Récit d’une journée de galère (édition rap old school)

Des journées de galères, on en a tous vécu. Ce type de journée qui n’est pratiquement teintée que de fausses notes. Mais aujourd’hui Notes Urbaines vous propose de suivre tout en musique le récit du quotidien de Jah (ou J), 20 ans, sexe non précisé, travail inconnu, aimant à galères, et au champ musical qui reste bloqué sur les musiques de rap old school.

7h15 : Le réveil est rude, Jah est en retard d’une demi-heure sur son rituel de réveil matinal et ne peut se contenter que d’une préparation express (lavage, un café long, un bon brossage des dents et une préparation rapide du sac) avant de prendre le métro pour aller bosser. Dans le métro, un doux rêve d’évasion se profile, tout en musique, ne serait-ce qu’un court instant, avant de revenir à une brutale réalité : le métro s’est arrêté depuis 8 minutes pour souci de maintenance, ce qui le rapproche d’un retard imminent à son travail.
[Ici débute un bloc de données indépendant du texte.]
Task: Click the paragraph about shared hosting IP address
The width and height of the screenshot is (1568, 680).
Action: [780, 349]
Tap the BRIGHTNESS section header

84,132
La musique suivante sur sa playlist en revanche, Pitbull de Booba, est d’une ponctualité tranchante (autant dans la mélodie mélancolique que dans les punchlines incisives du rappeur) afin de lui rappeler que la vie n’est pas tous les jours facile.
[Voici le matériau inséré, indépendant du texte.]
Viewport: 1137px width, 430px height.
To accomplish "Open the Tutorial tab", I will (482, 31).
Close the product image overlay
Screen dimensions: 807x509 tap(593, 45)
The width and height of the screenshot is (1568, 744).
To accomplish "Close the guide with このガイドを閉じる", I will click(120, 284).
8h : Jah arrive tant bien que mal à l’heure et ouvre les portes qui mènent à son boulot. Un dernier petit café avant de commencer une bonne journée de travail. Jah s’empresse de mettre sa dernière pièce au distributeur à thé/café. En insérant sa pièce, son téléphone tombe de sa poche. Heureusement, tout était prévu pour amortir la chute grâce à la coque qui a laissé l’écran intact…mais provoqué une réinitialisation complète du téléphone. 

Et pour couronner le tout : un petit papier tombé par terre près du distributeur indique que la machine utilisée est en maintenance et qu’il est impossible de commander son café. Prêt à subir une énième fois les remontrances de son patron, Jah se dirige tant bien que mal vers son bureau en écoutant L’enfant seul d’Oxmo Puccino avant de se mettre dans le bain. Une mélodie teintée de mélancolie et des paroles percutantes qui vont lui rappeler que sa bonne étoile s’est éteinte, le/la laissant isolé-e et seul-e face au reste du monde. 
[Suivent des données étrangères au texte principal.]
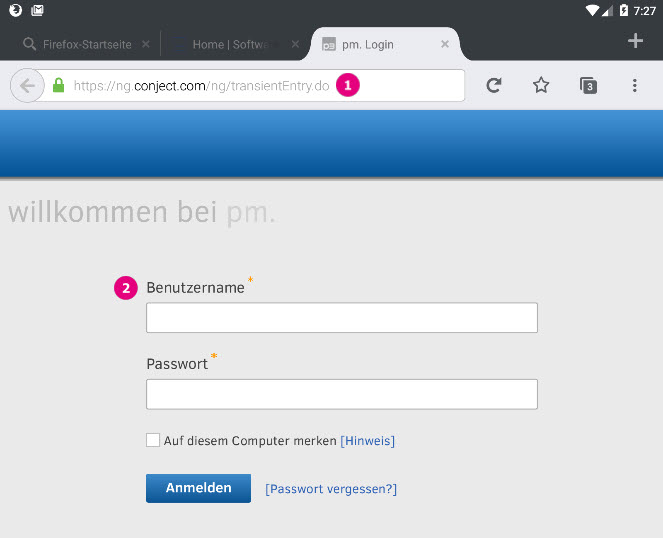
Task: Add a new tab with the plus icon
Action: 635,41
3h : La première partie laborieuse de la journée est enfin passée et la pause déjeuner se faisait attendre par J qui a eu le temps de tout préparer et de placer son tupperware dans son sac. La faim se fait sentir sur son visage et ses lèvres sont hydratées machinalement par sa langue qui tourne en rotation au moment d’ouvrir le sac. Quelle grande surprise lorsqu’il/elle s’aperçoit que son déjeuner, qu’il/elle avait préparé avec amour la veille, nage dans le fond de son sac avec toutes ses autres affaires qui font leurs longueurs dans la sauce.

Excédé-e par ce début de journée, une minuscule larme se retient au niveau de l’œil gauche. Mais cette dernière se résorbe lorsque son crush, qui travaille sur le bureau en face du sien, l’aide dans sa détresse en lui proposant sa moitié de sandwich avant de filer. “Rejoins-moi à la cafétéria quand t’auras tout nettoyé” dit-elle/il. Jah se décompose de soulagement et d’émerveillement. Elle/il décide alors de lancer sur son ordinateur Prototype d’Outkast, une musique suave sonnant un peu comme une ode à celle/celui qui fait chavirer son cœur.

14h-17h : La reprise de travail a été bien plus légère que son commencement. Maintenant que la connexion entre Jah et son crush est établie avec en prime une soirée en sa présence ainsi que celle de ses collègues de bureau, le J travaille tout en étant sur un petit nuage. Son long dossier, à rendre impérativement avant minuit pour son patron a été peaufiné, bouclé et envoyé en avance, ce qui lui laisse une heure pour se relaxer discrètement avec un bon petit remix de Travellin’ man de Mos Def, en se disant que le plus dur est enfin passé et qu’il/elle peut commencer à flotter.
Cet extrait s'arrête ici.